Yes. When I mention this chills cover my skin. Will that ever stop?


Anyway, like I was saying, I must write. I must. On this vehicle of communication is the opportunity to speak about things that, in general, most people don't even want to hear. But, I get that though.

Like the other day I was taking the kids on a nature hike behing the house. Man, we saw cotton-tail rabbits, quail and a very-long-snake leisurely crossing the trail. It was a very startling sight to the children. Some with fascination and some with fear. But it was the next thing I saw that caused my stomach to flip. After the, "eewww" and the "wows" over the snake, we came upon a camp, obvious even to the smallest child, that once belonged to someone homeless. And I saw myself.

I saw a filthy mattress and discarded cans of some food. I saw a chair that no one would sit and blankets, crusty, that smelled from the distance I stood. A backpack and clothes with more dirt than the original cloth it was made with. I saw a place where someone lonely and hurting and full of shamed slepted. Someone who disappointed loved ones and sabotaged every success that came their way. A person that the only thing they knew about hope, was the way it was spelled. I saw myself. And I was startled as if a venemous snake was thrust in my face. I had almost forgotten what it looked like to see such pitiful living quarters. It felt like a lifetime ago.

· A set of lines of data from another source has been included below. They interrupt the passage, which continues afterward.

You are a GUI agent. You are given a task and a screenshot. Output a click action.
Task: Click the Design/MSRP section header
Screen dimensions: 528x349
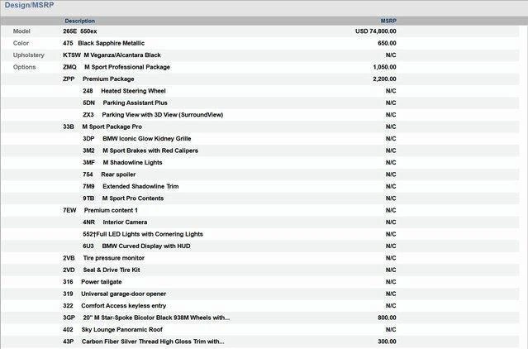click(31, 6)
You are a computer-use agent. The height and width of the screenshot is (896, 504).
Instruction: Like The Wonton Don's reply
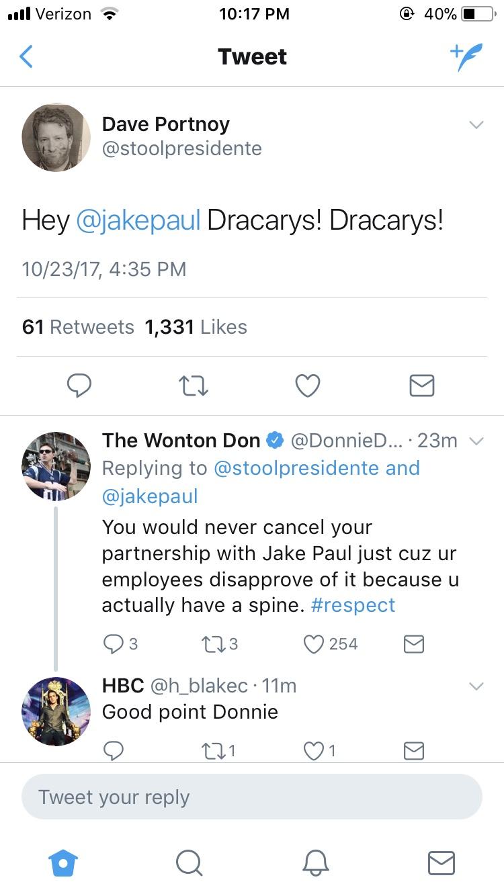313,643
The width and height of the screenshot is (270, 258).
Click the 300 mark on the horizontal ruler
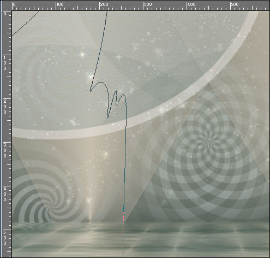(x=148, y=4)
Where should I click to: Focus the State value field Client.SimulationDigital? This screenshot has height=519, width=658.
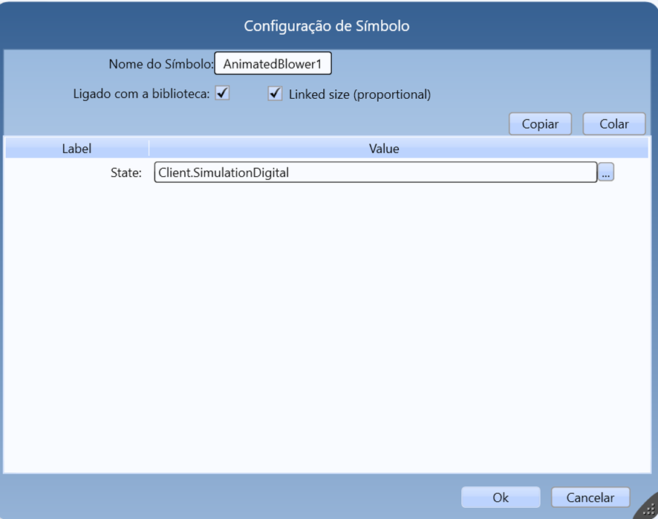tap(375, 173)
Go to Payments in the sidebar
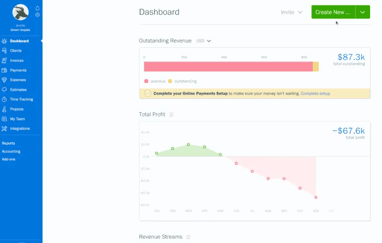Viewport: 382px width, 243px height. click(18, 70)
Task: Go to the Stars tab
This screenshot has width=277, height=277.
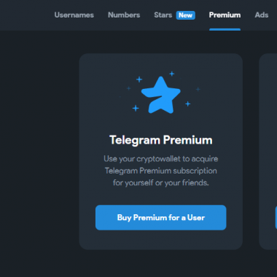Action: click(x=163, y=15)
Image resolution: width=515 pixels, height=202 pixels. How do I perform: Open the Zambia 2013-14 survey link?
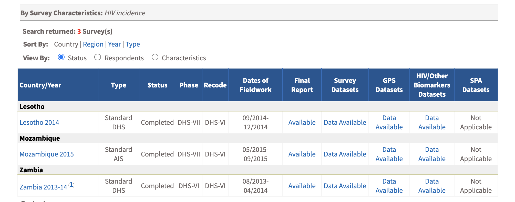pyautogui.click(x=43, y=187)
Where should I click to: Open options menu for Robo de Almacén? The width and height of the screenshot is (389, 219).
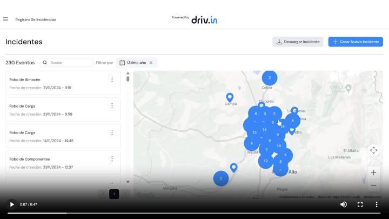tap(112, 79)
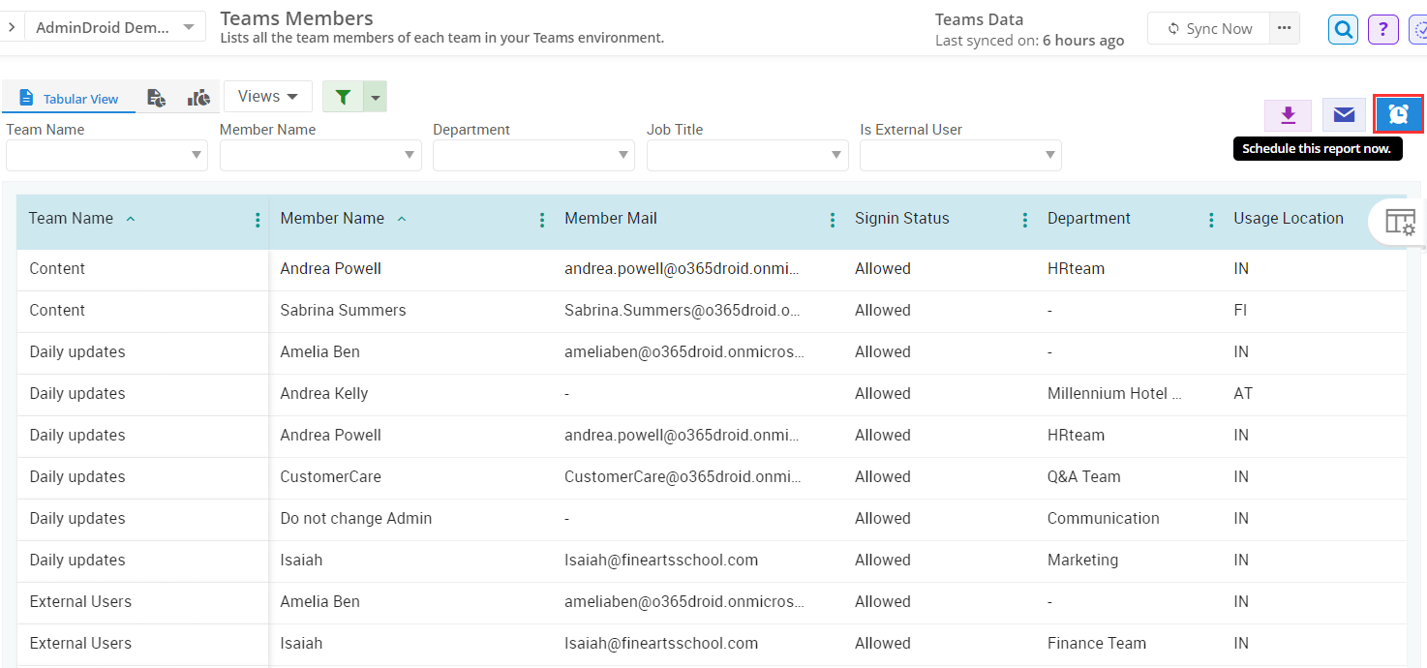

I mean I'm holding grandbaby's now and doing home improvement. I'm working all day and filling in wherever my family needs me to. How could I've forgotten about a life I lived longer than the life I live now? Well, I guess (actually I know!) that God is very good and He gives what is needed exactly when it is needed. Cause it brought me back to these pages. Writing about things that I need to write about. So I'll never forget about feeling the way I used to... and the places I never again want to go.